1eV = 1.602 × 10-19 J
Therefore:
hc = (1.99 × 10^-25 joules-m) × (1ev/1.602 × 10^-19 joules) = 1.24 × 10^-6 eV-m
hc = 1.24 * 10^6 eV-M
2)
Change hc to µm to compensate for the wavelenth
(1.24 * 10^6eV-m) * (10^6 µm/ m) = 1.24 eV-µm
hc = 1.24
3)
change 600nm to µm (micro meter)
600nm = 0.6µm
E = (1.24µm/0.6µm)
E = approx. 31/15eV
To calculate the energy of a photon, you can use the equation:
Energy (E) = Planck's constant (h) * speed of light (c) / wavelength (λ)
Step 1: Convert the wavelength from nanometers (nm) to meters (m).

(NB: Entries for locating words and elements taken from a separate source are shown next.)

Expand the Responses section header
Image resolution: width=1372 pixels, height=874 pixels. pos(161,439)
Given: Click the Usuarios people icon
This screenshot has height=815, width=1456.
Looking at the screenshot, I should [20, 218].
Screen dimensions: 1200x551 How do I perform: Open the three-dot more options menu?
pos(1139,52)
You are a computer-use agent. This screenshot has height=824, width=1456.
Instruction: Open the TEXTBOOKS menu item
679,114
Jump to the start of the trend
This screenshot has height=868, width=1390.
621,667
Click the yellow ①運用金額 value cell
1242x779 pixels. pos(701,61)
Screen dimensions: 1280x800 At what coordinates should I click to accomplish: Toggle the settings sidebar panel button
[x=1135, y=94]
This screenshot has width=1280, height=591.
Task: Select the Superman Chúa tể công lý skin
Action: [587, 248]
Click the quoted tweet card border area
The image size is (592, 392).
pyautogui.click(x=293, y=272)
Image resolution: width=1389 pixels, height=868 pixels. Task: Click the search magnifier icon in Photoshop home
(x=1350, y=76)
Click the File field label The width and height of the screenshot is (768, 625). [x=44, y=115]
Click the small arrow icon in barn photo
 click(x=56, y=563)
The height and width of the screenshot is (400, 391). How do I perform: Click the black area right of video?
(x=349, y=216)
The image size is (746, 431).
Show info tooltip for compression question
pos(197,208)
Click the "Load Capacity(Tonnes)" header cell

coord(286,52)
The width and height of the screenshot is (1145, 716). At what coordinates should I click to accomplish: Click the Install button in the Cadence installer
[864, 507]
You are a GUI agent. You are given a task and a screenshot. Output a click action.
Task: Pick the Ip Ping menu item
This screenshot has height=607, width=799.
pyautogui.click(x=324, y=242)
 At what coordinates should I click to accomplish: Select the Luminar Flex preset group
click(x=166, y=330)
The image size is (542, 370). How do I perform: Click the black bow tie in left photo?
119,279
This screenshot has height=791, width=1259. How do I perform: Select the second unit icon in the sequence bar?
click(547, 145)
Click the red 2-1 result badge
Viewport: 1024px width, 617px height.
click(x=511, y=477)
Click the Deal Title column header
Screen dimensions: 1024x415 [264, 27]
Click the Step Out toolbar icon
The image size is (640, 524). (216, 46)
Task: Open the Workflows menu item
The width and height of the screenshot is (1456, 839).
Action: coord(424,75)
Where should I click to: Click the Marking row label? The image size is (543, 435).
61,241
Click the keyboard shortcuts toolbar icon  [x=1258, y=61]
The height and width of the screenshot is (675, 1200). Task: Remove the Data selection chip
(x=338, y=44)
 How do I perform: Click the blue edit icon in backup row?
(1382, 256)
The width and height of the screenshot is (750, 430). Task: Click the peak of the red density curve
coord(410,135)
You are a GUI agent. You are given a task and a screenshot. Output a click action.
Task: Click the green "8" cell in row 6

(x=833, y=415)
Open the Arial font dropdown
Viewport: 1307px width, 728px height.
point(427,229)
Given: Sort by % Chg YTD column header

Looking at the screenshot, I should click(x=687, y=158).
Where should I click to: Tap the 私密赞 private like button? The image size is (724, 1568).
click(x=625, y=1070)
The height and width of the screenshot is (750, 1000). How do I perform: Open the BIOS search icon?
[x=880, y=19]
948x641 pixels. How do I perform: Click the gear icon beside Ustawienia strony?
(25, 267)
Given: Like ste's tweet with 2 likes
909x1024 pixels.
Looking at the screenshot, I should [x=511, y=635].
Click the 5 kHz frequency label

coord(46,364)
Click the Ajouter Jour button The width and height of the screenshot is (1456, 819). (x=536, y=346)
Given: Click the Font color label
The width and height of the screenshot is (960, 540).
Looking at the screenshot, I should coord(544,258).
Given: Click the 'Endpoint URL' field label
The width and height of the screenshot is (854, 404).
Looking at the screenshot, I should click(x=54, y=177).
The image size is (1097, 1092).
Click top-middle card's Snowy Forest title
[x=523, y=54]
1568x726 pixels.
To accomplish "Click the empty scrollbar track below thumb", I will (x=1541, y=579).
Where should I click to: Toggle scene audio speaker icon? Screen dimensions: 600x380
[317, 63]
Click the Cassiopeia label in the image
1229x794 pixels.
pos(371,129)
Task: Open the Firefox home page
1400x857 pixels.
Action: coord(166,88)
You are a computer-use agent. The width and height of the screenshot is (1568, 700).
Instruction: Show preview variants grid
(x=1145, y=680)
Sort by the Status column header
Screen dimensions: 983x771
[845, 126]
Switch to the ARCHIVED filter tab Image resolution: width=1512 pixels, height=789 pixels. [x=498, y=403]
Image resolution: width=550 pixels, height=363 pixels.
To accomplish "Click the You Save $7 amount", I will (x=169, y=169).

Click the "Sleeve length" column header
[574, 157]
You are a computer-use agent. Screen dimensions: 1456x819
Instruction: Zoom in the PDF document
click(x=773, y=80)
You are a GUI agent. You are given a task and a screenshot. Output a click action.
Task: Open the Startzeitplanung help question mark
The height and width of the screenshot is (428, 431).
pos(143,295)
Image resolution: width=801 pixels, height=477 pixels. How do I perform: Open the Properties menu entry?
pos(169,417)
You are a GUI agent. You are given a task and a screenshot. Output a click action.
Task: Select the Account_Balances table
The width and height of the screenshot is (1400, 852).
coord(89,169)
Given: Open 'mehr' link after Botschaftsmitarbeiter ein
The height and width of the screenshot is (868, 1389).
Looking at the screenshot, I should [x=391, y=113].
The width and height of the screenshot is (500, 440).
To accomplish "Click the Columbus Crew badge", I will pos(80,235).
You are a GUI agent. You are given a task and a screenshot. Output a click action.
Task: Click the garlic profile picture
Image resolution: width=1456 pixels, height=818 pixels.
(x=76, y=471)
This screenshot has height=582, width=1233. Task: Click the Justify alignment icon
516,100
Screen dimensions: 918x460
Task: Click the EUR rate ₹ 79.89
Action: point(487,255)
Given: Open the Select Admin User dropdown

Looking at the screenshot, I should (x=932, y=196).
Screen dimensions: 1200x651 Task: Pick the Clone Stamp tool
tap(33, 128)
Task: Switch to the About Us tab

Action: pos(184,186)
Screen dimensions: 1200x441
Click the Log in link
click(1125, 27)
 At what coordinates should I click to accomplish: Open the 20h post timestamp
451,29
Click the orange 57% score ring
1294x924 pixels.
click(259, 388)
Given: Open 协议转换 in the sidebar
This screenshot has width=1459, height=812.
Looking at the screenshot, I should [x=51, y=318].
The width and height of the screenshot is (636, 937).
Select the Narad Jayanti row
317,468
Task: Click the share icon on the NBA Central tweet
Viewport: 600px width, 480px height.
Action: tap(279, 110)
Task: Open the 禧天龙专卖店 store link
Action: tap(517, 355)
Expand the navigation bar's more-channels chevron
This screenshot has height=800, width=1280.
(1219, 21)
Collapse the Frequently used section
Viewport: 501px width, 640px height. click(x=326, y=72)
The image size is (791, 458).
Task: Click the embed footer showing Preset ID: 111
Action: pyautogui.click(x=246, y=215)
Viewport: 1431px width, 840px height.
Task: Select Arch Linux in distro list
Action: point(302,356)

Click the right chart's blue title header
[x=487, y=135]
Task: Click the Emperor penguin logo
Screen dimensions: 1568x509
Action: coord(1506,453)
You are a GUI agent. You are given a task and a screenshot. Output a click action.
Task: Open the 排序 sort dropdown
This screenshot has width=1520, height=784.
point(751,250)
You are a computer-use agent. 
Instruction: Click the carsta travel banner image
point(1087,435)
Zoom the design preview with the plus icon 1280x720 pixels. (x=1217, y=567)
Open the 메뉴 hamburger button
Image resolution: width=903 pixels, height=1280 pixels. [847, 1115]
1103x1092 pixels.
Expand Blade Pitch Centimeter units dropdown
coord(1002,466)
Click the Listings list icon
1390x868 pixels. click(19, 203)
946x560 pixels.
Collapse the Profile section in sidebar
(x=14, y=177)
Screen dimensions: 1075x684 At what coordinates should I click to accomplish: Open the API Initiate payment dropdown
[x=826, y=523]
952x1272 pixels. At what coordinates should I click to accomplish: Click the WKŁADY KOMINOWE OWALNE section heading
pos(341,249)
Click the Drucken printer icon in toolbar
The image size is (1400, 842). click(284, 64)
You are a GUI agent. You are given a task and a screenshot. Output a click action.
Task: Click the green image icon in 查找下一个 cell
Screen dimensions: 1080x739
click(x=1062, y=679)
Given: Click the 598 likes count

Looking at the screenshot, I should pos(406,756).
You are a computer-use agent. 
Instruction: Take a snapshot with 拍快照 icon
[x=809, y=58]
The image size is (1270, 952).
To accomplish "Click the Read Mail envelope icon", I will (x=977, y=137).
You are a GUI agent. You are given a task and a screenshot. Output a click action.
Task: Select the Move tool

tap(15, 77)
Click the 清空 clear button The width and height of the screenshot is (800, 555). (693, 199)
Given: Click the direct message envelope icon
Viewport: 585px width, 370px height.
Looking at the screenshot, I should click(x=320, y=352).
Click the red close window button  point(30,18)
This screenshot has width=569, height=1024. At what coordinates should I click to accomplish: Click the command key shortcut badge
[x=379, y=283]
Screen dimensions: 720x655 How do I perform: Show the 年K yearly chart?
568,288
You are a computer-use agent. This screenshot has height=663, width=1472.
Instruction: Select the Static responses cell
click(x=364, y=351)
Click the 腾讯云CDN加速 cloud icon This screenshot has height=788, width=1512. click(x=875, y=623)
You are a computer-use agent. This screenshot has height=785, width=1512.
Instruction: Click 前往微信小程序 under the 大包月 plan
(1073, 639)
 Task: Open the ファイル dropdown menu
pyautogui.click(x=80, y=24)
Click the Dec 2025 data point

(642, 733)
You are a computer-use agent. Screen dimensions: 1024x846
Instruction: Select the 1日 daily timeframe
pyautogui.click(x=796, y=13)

Given: 1 nm = 1 x 10^-9 meters
So, the wavelength (λ) = 600 nm = 600 x 10^-9 m
Step 2: Determine the value of Planck's constant (h) and the speed of light (c).
Planck's constant (h) = 6.62607015 x 10^-34 J⋅s
Speed of light (c) = 2.998 x 10^8 m/s
Step 3: Substitute the values into the equation to calculate the energy.
E = (6.62607015 x 10^-34 J⋅s) * (2.998 x 10^8 m/s) / (600 x 10^-9 m)
Step 4: Simplify the equation.
E = 0.0131 J
Therefore, the energy of a photon with a wavelength of 600 nm is approximately 0.0131 Joules.